Creation Festival: The Tour is a full night of music, said Dan Haseltine, lead singer for Jars of Clay, the headlining act.
"There's very few spots when something isn't cranking out of the speakers," Haseltine said by phone, during one of the stops on the contemporary Christian music tour. "It's a lot of fun, and people get their money's worth."
The concert, featuring six rock, pop and punk-pop bands, will be in Billings on Sunday, the second-to-the-last stop for the tour that began in mid-September. This is the second year of the multistate tour, which gathers its acts from the wildly popular Creation Festival, held every summer in Washington state.
The concert is a fundraiser for Ethiopia Hope, a ministry of Harvest Church that's working with orphanages in Ethiopia, as well as helping local church families to adopt Ethiopian orphans.
Along with Jars of Clay, the evening will feature Thousand Foot Krutch, Audio Adrenaline, B. Reith, This Beautiful Republic and FM Static. The night will include a time of worship and ministry.
Three-time Grammy Award winners Jars of Clay, who last performed in Billings in 2006, have sold more than 6 million albums since the band formed nearly 16 years ago.

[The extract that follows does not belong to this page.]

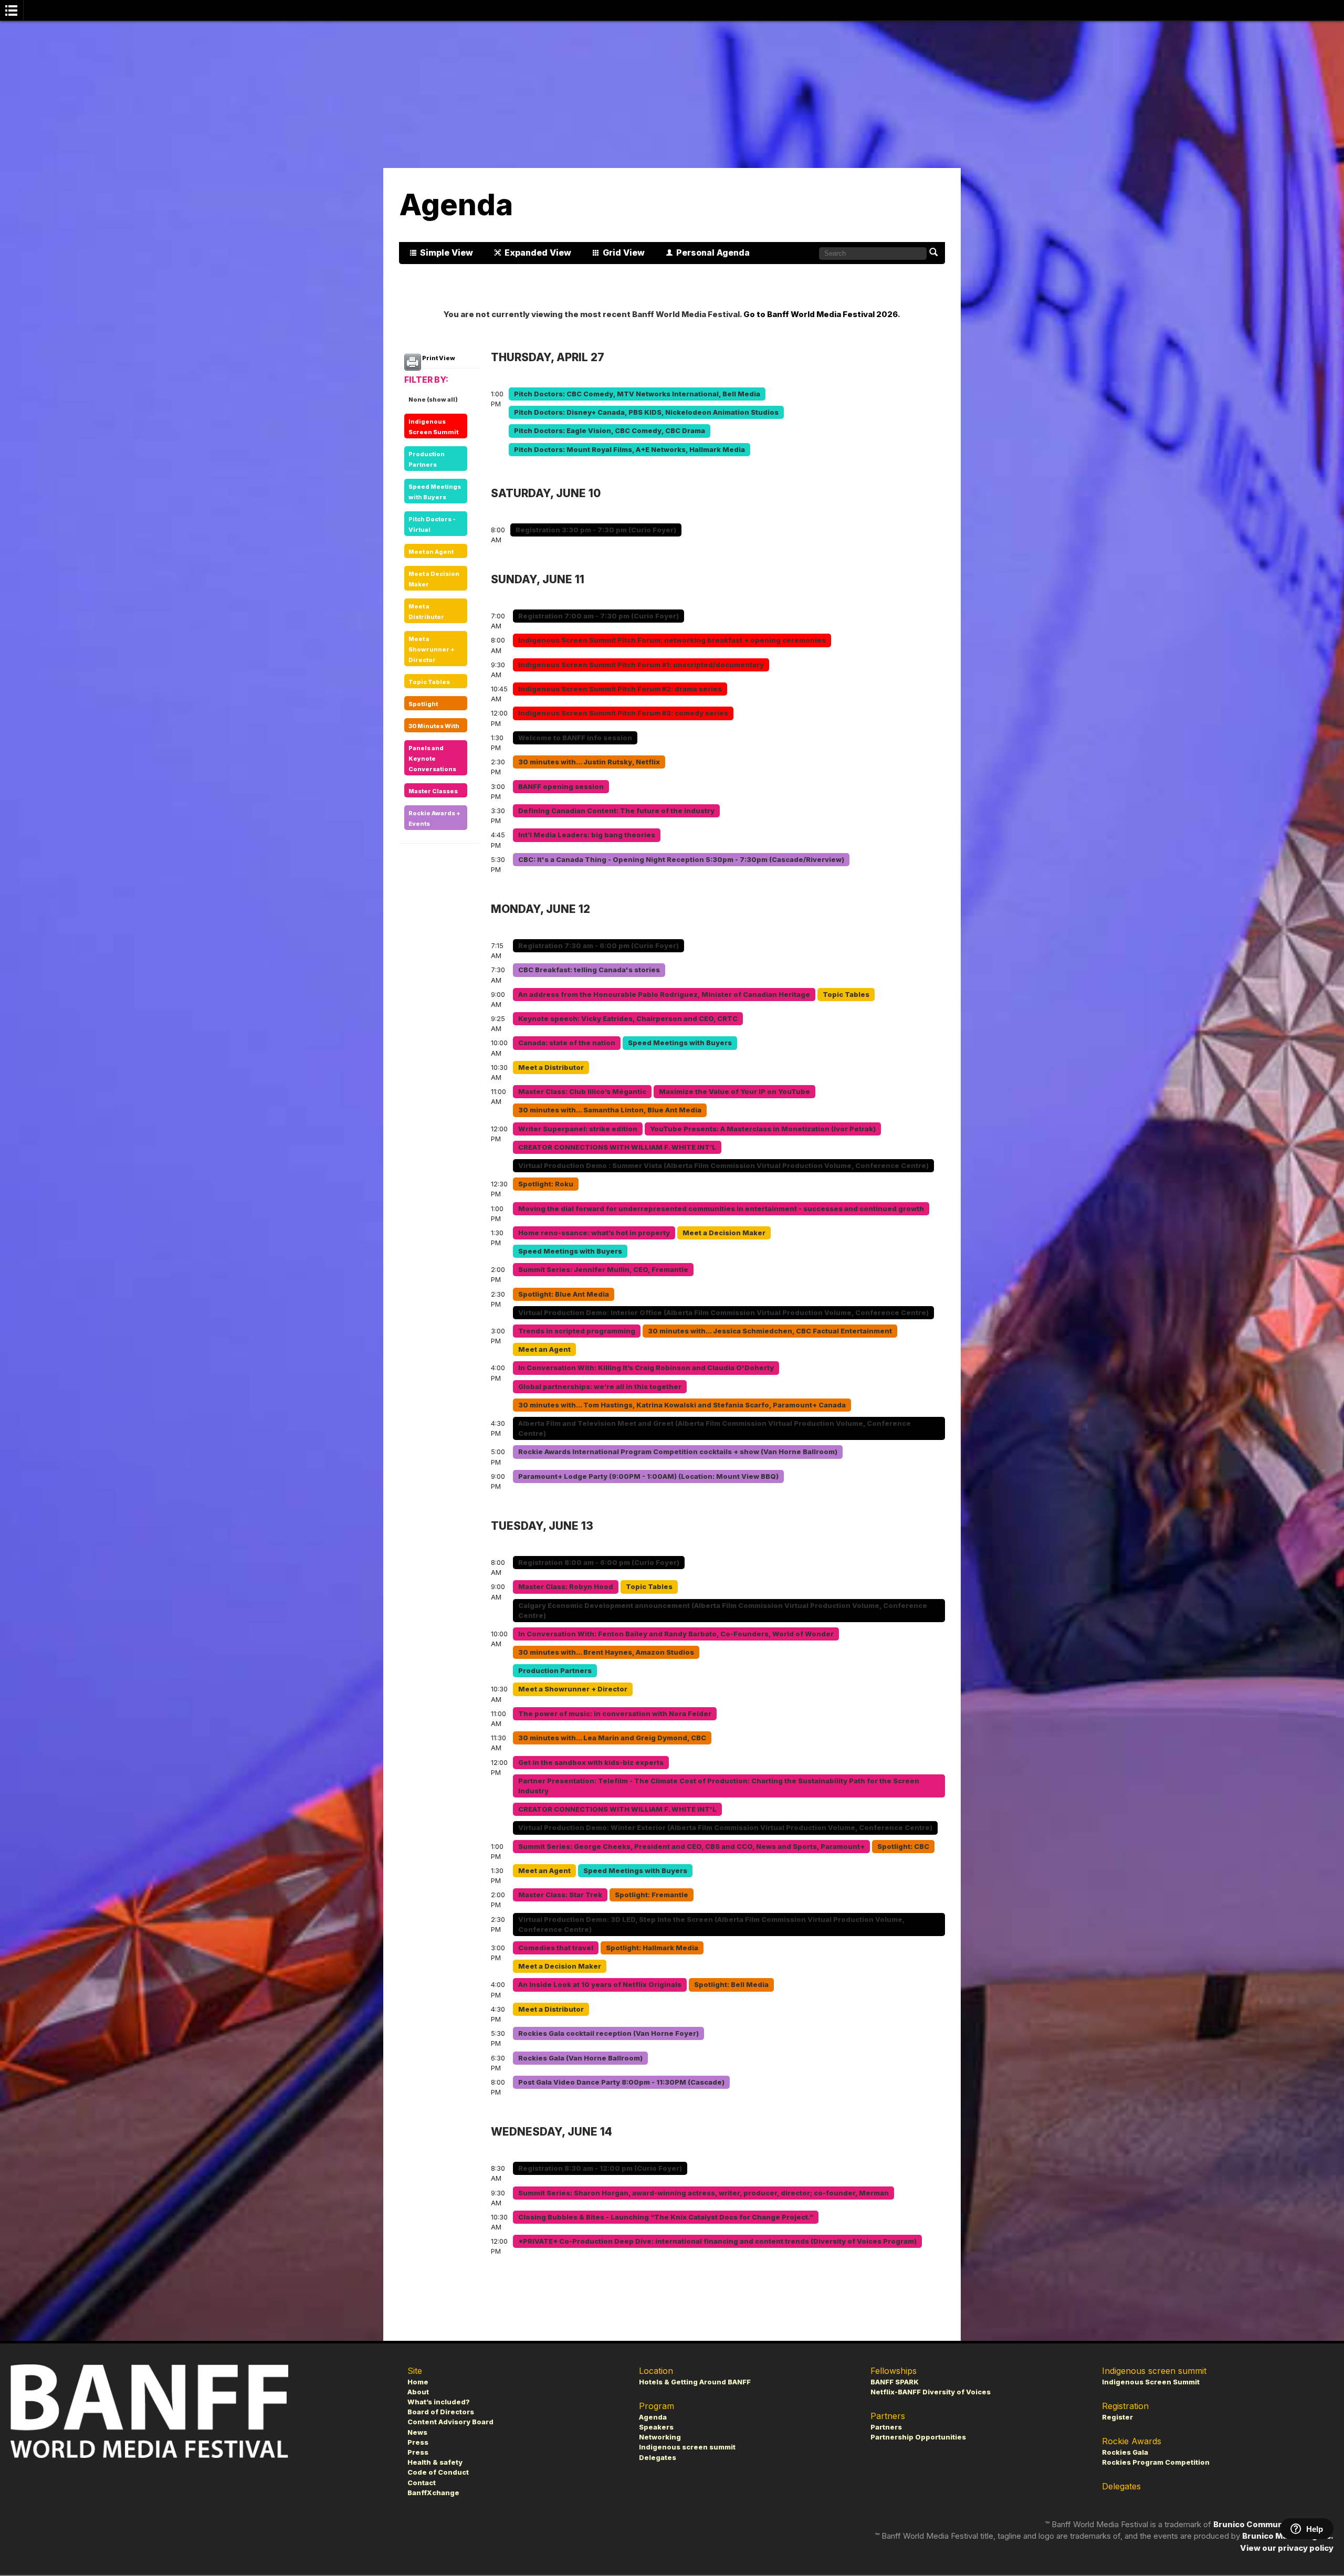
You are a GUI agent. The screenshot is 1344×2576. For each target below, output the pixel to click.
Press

The band's music has evolved in that time, said Haseltine, who is based in Nashville.
"When we first started, a lot of what we were doing had an acoustic drive to it, more folk-music oriented," he said. "I think we're always pushing ourselves to widen our palette of musical textures."
For instance, "Good Monsters," the group's previous album was pure rock, while its most recent release, "The Long Fall Back to Earth," is billed as more state-of-the-art pop.
That's partly due to the themes of the two releases, Haseltine said.
" 'Good Monsters' was about making a grand declaration about social justice and why we should be in community," Haseltine said. "With this record, it's a much more intimate look at relationships around us."
Life often provides the grist for songs and Haseltine said that's definitely true of "Long Fall Back to Earth." He and the other three members of Jars have walked through a season of life with friends who have gone through crumbling relationships.
"And finding in the midst of those struggles a great glimpse of a person's real courage and strength," Haseltine said. "It just didn't seem we could go full-on rock 'n' roll with those topics."
But a folk sound would have created a more melodramatic sound he said. Instead, the band blended pop textures and musical influences from the '80s.
And that sound blends well with the other groups that are on the bill for Sunday night's concert.
"It's fun for us to be out with a lot of rock and roll bands," he said. "Because we can be acoustic or rock 'n' roll, on this tour, we're leaning more on rock 'n' roll."
Jars of Clay also is in sync with the fundraising effort that is bringing the concert to Billings. Harvest Church's Ethiopia Hope has its emphasis on the poor in Africa.
Jars of Clay has focused on Africa with its nonprofit faith-based ministry, the Blood: Water Mission. The water side of the nonprofit has nearly completed its 1,000 wells project, providing clean water and sanitation to thousands of communities in sub-Saharan Africa.
Now it's focusing more on the AIDS side, funding projects as diverse as a soccer program to engage kids in a positive activity, to a medical clinic that serves 4,000 people a week.
"We're making heroes out of Africans in their own communities and helping pull them out of poverty," Haseltine said.